A Complete Unknown is full of such energy because it delivers what was produced by the guy who composed all of these magnificent and magnetic tracks from Song To Woodie to Blowin’ In The Wind to Like A Rolling Stone and to The Time’s They Are A Changing and A Hard Rain’s A-Gonna Fall.  You might not know or even understand all the verses by heart, but you quickly catch on to the choruses. To hear these newly composed songs pulled out of a dusty attic for an updated biography, performed by Timothée Chalamet in underground bars, at concert festivals or even in messy apartments is addicting.  You don’t want the actor to stop the song.  You don’t want the film to cut away from any of the numbers and you wish the concert would never end.  Like Joan Baez, Bob Dylan’s works stay with you.

I’ve become a huge admirer of James Mangold.  He’s a writer/director who does not criticize his subjects.  He empathizes with them and respects their boundaries.  We might find frustrations in people like Bob Dylan or Johnny Cash, but Mangold does not compromise the biography.  He finds reasons for you to like these men even while those who stand in their circles might not care for their attitudes. 

The director is also skillful at showing the history of the time.  Like the last Indiana Jones film he covered, the settings are so authentic.  New York City in A Complete Unknown is depicted down to the finest detail including the yellow street signs within the small boroughs of damp Brownstones and city streets that Bob Dylan navigates.

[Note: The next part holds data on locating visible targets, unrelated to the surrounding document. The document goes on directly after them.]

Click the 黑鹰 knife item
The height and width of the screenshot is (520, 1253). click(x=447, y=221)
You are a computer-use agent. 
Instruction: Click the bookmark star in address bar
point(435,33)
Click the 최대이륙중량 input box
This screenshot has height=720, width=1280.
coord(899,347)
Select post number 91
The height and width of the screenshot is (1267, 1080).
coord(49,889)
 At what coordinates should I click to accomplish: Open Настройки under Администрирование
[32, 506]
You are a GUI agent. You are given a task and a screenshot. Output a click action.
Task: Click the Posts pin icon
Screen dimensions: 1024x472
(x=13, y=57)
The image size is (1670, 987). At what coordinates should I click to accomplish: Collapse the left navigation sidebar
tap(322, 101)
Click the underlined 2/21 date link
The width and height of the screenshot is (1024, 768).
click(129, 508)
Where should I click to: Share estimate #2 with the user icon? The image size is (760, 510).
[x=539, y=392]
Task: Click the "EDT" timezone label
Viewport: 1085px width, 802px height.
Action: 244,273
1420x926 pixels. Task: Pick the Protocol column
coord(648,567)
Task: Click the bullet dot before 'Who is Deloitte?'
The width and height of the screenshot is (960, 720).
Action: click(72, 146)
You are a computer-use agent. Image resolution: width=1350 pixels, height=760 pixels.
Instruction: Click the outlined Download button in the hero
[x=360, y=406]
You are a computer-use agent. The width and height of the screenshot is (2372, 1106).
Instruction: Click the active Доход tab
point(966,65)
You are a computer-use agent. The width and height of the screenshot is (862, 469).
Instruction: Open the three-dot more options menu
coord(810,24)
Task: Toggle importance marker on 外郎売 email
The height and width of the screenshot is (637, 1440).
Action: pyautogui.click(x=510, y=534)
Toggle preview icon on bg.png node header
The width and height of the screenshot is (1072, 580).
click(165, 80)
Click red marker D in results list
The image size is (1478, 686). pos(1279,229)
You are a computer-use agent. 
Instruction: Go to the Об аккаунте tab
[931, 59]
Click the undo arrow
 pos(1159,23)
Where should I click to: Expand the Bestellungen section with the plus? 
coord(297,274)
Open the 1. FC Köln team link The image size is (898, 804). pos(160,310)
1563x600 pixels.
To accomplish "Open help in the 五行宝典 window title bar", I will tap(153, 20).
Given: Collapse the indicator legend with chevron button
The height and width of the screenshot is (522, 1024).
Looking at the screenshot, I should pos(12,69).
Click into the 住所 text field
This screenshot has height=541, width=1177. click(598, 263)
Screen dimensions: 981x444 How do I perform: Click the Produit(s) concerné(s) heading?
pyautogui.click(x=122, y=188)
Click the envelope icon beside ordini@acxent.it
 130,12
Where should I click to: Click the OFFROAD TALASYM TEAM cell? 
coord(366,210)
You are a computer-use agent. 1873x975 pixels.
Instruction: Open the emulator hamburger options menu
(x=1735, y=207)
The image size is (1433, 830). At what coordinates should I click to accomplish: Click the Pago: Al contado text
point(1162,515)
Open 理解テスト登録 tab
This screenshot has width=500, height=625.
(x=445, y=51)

The musty interiors of Woody Guthrie’s hospital room or Pete Seegar’s cabin home are shot with a hazy photography.  The Newport music festival, full of concert spectator extras feels like it was pulled from a documentary; what maybe a calm and relaxing Woodstock might have looked like.

Beyond Timothée Chalamet, the cast of this film is superb.  Elle Fanning need not say a word as James Mangold provides an assortment of close ups depicting her pain of wanting to love Bob Dylan but knowing she just can’t.  Her complexion turns into a weeping pink without one tear shed.  Monica Barbaro is on the cusp of becoming a marquee name in films.  The actress who was recently in action material with Tom Cruise and Arnold Schwarzenegger hides so well under the folk appearance of Joan Baez and she carries an immense stage presence. Scoot McNairy is Woody Guthrie who never speaks and only stares straight ahead during visits from Bob and Pete. Yet, the silent performance offers the only character who truly understood the value of an enigmatic Bob Dylan. Edward Norton has given a new range as a liberal and calm Pete Seegar who uses folk music as an escape from the turmoil of the times and not as a harbor to protest or fight an authority with aggression and violence.  He might wish for his friend Bob Dylan to uphold the value of folk music, but he knows he can’t keep a bird caged in one place either.  Norton’s introductory scene in a courthouse with a banjo in hand is unforgettable.  The casting is simply perfect in A Complete Unknown.

Since I saw this film on Christmas Day, I have not stopped thinking about it, and I think I want to see it again in a theater with a speaker system that amplifies the power of Bob Dylan’s guitar and mumbly vocals.  Right now, nothing sounds better.

A Complete Unknown is one of the best films of the year.